¡Justicia social! ¡Equidad! ¡Empleo!

El país debe arremeter contra la injusticia social a partir de la falta de empleo. Costa Rica no puede permitirse el lujo de mantener a un 22% de sus pobladores en estado de pobreza y de miseria. ¿Cuál es el país que deseamos construir? ¿Qué sociedad debemos perseguir para que la tengamos pronto y con seguridad?

Salarios de 22 millones en alguna institución educativa, salarios en Recope de dimensiones colosales, convenciones colectivas de país petrolero, prestaciones, salarios y pensiones abultadas en los bancos del estado no son el reflejo de la justicia social, sino el resultado de llenarles la boca a quienes han protestado tienen músculo político o son argollas constituidas por los partidos que nos han gobernado.

Todos estos privilegios y granjerías convenientes a quienes los reciben son groseramente insultantes a quienes carecen de trabajo, casa, pensión o atención médica. Todos ellos son un insulto a la pobreza. Todos ellos son un agravio a quienes les pagamos esos salarios con empresas que apenas salen a flote y centenares de MYPIMES que el año pasado cerraron.

Costa Rica debe buscar afanosamente la equidad. Estamos siendo indiferentes con la vida de miles de costarricenses en la miseria y que podrían desembocar en violencia ante su desesperada situación.

El país debe de poner un fin a ese desequilibrio y crear las condiciones apropiadas para el crecimiento económico, la generación de empleo, las soluciones de viviendas populares y la reforma a la educación que permita la que se necesita para poder ser útil y trabajar, llevando el sustento a la casa y la visión de futuro a la familia.

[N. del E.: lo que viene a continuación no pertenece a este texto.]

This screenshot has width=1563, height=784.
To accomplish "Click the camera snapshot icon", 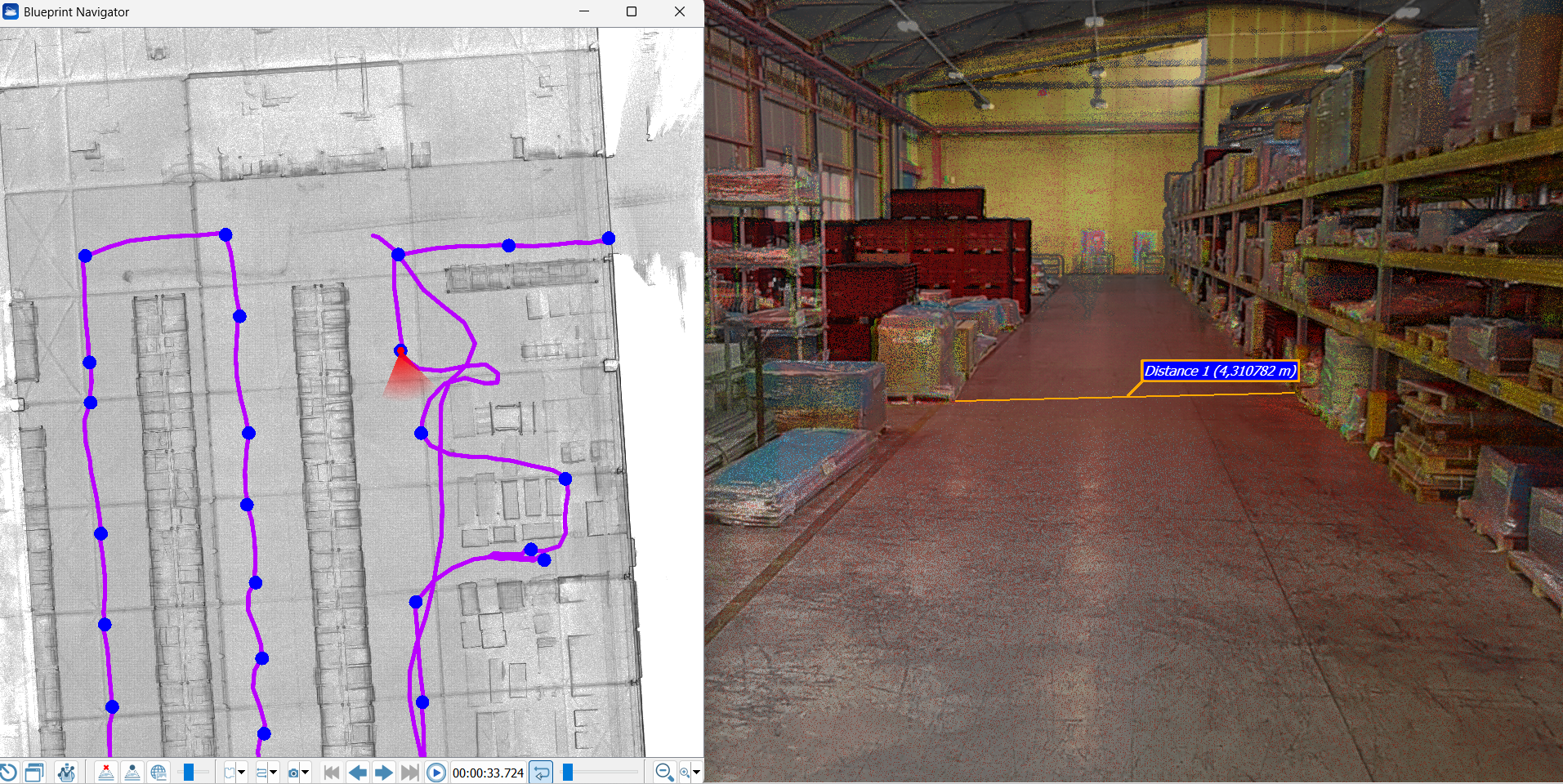I will click(x=293, y=772).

El tiempo se acaba. Si la violencia social da inicio, las soluciones serán mucho más complejas y difíciles de alcanzar. ¡Se nos pueden ir la vida, la paz, la democracia y seguimos distraídos en asuntos de menor trascendencia social!

Ya fue suficiente. Ya ha sido demasiado. Basta, no más. Hay que acabar con la injusticia de tener grupos de presión y sindicales llenos de plata y grupos enormes de personas en la miseria.